Reframing the problem

Build a graph on employees.

• Each employee is a vertex.
• Put an edge between employees $i$ and $j$ if they share at least one language.

Then two employees can correspond iff they are in the same connected component of this graph, because translators can relay the message along a path. So the whole problem is really about merging connected components. Cute disguise, but it is just components wearing a fake mustache.

What can one lesson do?

Suppose employee $u$ learns language $\ell$.

There are only two possibilities:

• Nobody knew $\ell$ before. Then this lesson connects nothing.
• Some employees already knew $\ell$. Then $u$'s entire current component merges with the component containing language $\ell$.

And that is all.

Why can one lesson merge with at most one other component? Because after we build the initial graph, every language belongs to exactly one connected component. If language $\ell$ were known in two different components, those components would already be connected through employees knowing $\ell$. Contradiction.

So each lesson decreases the number of employee-components by at most $1$.

The formula

Let:

• $c$ = number of connected components of the employee graph,
• $S = \sum_{i=1}^{n} k_i$ = total number of initially known languages across all employees.

Then the answer is

$$\text{ans} = \begin{cases} n, & S = 0, \\ c - 1, & S > 0. \end{cases}$$

Why $c-1$ when $S > 0$?

Lower bound: Each lesson reduces the number of connected components by at most $1$. To go from $c$ components down to $1$, we need at least

$$c - 1$$

lessons.

Upper bound: Pick any component that contains at least one known language. Use it as a hub. For every other component, choose one employee in that component and teach them any language known in the hub. That single lesson merges the entire component into the hub.

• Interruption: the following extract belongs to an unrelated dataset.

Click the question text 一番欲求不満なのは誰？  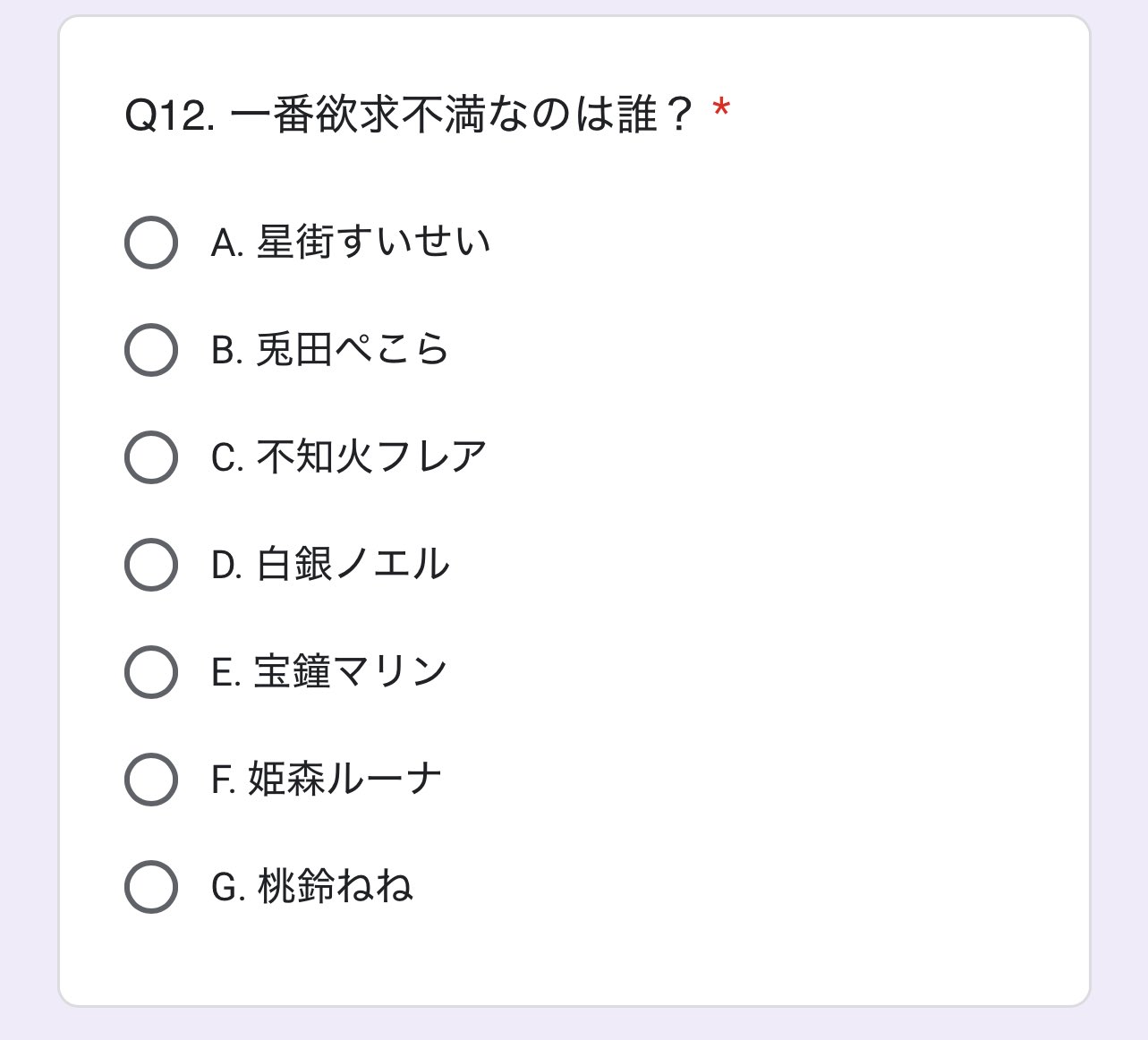point(462,115)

That uses exactly one lesson per extra component, so total cost is

$$c - 1.$$

Lower bound matches upper bound, so done.

Why $n$ when $S = 0$?

This is the only trap in the problem.

If nobody knows any language initially, then the first lesson cannot connect two employees; it only gives one person some language. So after the first lesson, the number of connected components is still $n$.

From then on, each additional lesson can reduce the number of components by at most $1$, so we need at least

$$1 + (n-1) = n$$

lessons in total.

And $n$ is achievable: just teach the same language to all $n$ employees.

So the all-zero case is exactly $n$, not $n-1$. That off-by-one has killed many perfectly decent submissions. Brutal.

How to compute $c$

Use DSU on employees.

For each language $\ell$, store the first employee who knows it.

When employee $i$ knows language $\ell$:

• if nobody has claimed $\ell$ yet, set first[\ell] = i;
• otherwise union employee $i$ with first[\ell].

Why does this work? Because all employees knowing the same language must belong to the same connected component, and DSU handles transitivity for free.

Employees with $0$ languages simply stay isolated in the DSU, which is exactly what we want.

Correctness sketch

1. The DSU builds exactly the connected components of the initial communication graph.
2. One paid lesson can decrease the number of employee-components by at most $1$.
3. Therefore, if $S > 0$, at least $c-1$ lessons are necessary.
4. If $S > 0$, the hub construction uses exactly $c-1$ lessons, so it is optimal.
5. If $S = 0$, the first lesson cannot connect anything, so the minimum becomes $n$.

Therefore the formula above is correct.

Complexity

Let

$$K = \sum_{i=1}^{n} k_i.$$

The DSU operations take

$$O(K \alpha(n)),$$

which is basically linear for any sane universe.

Memory usage is

$$O(n + m).$$